血糖値を下げたり血圧を適正な値に保ったりする効果がある運動療法ですが、突発的に始めると身体に負荷がかかります。

運動をおこなう際には、以下の点を注意しながら運動を行いましょう。

心拍管理が簡単な運動から始める
  • 運動の強度と頻度
  • 運動の時間帯
  • 運動前のセルフチェック

運動前のセルフチェックは、運動中の体調不良などを予防するために非常に大切です。

運動の強度と頻度

運動の強度については「ややきつい」と感じる程度が良いとされていますが、運動中には1分間の心拍数をこまめにチェックする必要があります。

ウォーキングや軽いサイクリングなど身体への負荷が少ない種類の運動は、1分間の心拍数が緩やかに上がりますが、短距離走などの激しい運動は1分間の心拍数が急上昇します。

そのため、運動前の安静時に心拍数を測っておき、運動中もこまめに心拍数を測定して運動中の心拍数との比較も大切です。

運動時の心拍数が安静時の心拍数と比較してあまりにも早まっている場合には、心臓への負担を考慮して運動の強度を落としましょう。

運動を始めたばかりの人は、比較的心拍数のコントロールが容易にできるようなウォーキングやヨガなどから始めるのがおすすめです。

運動の時間帯

運動は1回につき20〜60分を目安として、1週間でトータル150分以上となるような運動時間に設定します。

毎日運動をする必要はないものの理想的な運動の頻度は週3回で、1週間のうち全く運動をしない日が2日以上続かないようにすると良いでしょう。

運動を開始する時間帯は食後の血糖値が上がり始める食後1〜2時間を目安とし、逆に食前に運動するのは望ましくありません。

食前の運動を避けた方がよい理由としては、食前は血液中の糖が少ない状態にあるためです。

平常時の血糖と比較すると食前の血糖は低く、運動でさらに糖を消費すると結果的に低血糖になる可能性があります。

運動前のセルフチェック

自分の体調をしっかり把握しておく

運動療法をおこなうにあたって、自分の体調をしっかり把握しておく必要があります。

運動前にチェックするのが望ましい項目は、以下の通りです。

  • 血圧
  • 体温
  • 血糖値

何か「いつもと違うな」と感じている症状の変化の有無に加えて、上記の項目は身体の調子に限らず運動前にチェックしておきましょう。

血圧がいつもと比較して高かったり低かったりした場合は、その日は大事をとって運動せず休息を確保するといった選択をするのも大切です。
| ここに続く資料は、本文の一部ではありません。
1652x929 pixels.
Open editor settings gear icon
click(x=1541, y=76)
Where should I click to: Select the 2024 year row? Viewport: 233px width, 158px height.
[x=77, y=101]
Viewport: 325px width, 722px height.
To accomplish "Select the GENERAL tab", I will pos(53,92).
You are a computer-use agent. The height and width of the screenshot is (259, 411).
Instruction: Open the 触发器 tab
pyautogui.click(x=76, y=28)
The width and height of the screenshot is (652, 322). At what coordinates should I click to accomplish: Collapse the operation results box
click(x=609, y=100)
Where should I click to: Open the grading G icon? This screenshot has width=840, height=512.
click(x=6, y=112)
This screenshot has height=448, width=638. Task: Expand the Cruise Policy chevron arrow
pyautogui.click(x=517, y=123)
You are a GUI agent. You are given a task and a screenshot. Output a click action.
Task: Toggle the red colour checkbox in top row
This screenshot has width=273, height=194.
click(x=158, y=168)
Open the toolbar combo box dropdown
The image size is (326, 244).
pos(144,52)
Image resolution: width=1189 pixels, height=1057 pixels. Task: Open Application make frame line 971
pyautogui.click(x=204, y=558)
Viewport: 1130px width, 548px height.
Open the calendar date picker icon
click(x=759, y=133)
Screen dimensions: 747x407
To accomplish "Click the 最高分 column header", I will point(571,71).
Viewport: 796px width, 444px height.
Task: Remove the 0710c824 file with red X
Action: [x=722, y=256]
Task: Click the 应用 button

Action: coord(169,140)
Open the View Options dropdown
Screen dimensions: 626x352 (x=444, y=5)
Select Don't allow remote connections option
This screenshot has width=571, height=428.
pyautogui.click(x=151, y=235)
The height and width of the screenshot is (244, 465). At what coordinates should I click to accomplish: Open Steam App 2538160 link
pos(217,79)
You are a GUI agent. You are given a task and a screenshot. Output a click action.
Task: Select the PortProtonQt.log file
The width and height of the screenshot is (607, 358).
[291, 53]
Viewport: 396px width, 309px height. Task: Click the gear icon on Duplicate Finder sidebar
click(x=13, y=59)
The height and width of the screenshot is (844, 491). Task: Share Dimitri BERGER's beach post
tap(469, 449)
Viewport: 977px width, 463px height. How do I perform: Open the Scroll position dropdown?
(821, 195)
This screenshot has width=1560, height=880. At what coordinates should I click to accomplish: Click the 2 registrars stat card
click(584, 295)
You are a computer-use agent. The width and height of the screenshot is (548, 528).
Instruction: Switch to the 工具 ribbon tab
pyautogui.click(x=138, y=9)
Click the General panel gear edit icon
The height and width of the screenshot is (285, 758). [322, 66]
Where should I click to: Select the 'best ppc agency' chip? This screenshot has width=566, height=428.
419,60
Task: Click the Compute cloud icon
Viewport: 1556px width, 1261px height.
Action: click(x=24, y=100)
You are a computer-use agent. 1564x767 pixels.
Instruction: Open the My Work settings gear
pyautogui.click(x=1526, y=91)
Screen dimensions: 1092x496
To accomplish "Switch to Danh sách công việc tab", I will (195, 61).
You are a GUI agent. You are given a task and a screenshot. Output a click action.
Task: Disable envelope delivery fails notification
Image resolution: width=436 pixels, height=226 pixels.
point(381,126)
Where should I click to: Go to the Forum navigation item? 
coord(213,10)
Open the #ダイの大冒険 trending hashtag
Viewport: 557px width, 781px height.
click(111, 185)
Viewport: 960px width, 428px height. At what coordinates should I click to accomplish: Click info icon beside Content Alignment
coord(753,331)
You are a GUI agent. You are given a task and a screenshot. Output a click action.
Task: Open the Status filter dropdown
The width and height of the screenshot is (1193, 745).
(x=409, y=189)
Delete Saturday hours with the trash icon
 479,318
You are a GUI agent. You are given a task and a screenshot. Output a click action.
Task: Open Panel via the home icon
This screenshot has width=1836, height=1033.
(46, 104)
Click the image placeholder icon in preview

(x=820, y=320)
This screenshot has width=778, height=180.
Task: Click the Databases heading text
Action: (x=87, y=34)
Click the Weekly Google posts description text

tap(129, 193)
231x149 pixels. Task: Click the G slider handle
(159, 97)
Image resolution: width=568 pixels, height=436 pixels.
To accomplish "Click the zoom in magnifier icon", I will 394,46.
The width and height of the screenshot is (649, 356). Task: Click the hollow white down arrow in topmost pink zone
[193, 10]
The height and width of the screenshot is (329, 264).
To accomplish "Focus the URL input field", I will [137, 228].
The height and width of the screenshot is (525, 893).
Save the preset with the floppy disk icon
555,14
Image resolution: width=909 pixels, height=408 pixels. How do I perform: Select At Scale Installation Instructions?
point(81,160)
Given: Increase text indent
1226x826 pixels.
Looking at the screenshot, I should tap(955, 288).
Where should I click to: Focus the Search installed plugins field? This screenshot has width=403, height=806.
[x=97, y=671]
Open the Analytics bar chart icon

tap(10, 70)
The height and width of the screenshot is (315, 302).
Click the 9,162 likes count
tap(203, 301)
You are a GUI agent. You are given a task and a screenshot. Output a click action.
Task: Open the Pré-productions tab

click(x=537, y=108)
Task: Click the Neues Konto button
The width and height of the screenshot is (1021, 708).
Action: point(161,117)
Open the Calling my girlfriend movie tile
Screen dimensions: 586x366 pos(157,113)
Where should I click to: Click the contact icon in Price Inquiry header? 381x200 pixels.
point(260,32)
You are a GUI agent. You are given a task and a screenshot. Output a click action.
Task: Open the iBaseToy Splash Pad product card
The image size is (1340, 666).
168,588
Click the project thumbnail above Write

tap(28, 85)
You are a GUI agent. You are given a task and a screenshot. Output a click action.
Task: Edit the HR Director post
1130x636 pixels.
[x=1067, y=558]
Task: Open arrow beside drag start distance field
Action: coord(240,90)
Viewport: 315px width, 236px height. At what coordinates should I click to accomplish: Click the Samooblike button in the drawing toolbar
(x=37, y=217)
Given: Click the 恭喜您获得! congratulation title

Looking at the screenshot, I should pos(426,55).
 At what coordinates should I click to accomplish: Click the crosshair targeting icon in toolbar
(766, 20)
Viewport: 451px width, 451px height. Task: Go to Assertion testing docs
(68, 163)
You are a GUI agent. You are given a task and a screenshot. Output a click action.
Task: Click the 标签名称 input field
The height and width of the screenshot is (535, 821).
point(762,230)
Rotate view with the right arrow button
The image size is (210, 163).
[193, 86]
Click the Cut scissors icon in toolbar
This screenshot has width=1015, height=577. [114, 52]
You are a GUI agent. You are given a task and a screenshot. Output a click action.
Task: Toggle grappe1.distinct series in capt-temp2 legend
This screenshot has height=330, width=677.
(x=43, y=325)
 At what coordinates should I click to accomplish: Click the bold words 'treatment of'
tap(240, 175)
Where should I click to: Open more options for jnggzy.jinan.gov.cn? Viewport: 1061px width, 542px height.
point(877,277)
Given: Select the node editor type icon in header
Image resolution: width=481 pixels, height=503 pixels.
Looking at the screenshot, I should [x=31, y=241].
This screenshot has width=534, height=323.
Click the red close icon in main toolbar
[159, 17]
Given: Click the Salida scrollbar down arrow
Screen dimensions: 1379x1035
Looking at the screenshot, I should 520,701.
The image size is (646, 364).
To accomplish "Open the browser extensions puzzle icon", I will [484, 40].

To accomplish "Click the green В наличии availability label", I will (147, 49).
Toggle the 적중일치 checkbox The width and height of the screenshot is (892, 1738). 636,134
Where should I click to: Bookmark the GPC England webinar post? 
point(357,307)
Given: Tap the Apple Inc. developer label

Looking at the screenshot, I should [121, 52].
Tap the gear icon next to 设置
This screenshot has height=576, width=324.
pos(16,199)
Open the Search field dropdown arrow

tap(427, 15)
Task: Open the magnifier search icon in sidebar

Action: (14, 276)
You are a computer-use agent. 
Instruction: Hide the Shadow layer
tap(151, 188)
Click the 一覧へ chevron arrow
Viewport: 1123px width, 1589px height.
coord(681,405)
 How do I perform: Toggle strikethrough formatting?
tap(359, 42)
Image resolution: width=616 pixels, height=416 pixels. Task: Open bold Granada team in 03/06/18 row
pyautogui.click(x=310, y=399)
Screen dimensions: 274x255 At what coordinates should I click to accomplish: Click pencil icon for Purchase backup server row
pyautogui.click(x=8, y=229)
体温の場合も同様で発熱などの兆候があった場合は、ウイルスなどに感染している可能性もあるため悪化を防ぐために休息します。

運動中の低血糖症状に注意する

運動によって、血液中の糖分が減少すると低血糖を引き起こすリスクが高くなります。

低血糖状態になると自覚する症状を、下記にまとめました。

  • 冷や汗が出る
  • 脈が急激に速くなる
  • 動機や震え
  • 顔面蒼白
  • めまい
  • 頭痛
  • 目のかすみ など

上記の症状を放置した結果、低血糖が進行し昏睡やけいれんなどの中枢神経症状に発展するため、低血糖症状を自覚した際には直ちに運動を中止し糖分を摂取しましょう。

もともと糖尿病を患っている人は、運動前に血糖値を測定したり体調が悪い時には無理せず運動を休んだりという選択も必要です。

またスポーツジムなどで運動をしている人は、運動後に低血糖を引き起こす可能性もあります。

万が一に備えてスポーツジムなどの公共施設に行く場合は、ブドウ糖などの糖分を摂取できるものを持ち歩くとよいでしょう。

血糖値を下げる運動は無理のない範囲で継続を

運動療法は毎日継続するのが理想ではありますが、生活習慣が大きく変化してしまうほどの運動習慣をスケジュールに盛り込むとストレスを感じる場合があります。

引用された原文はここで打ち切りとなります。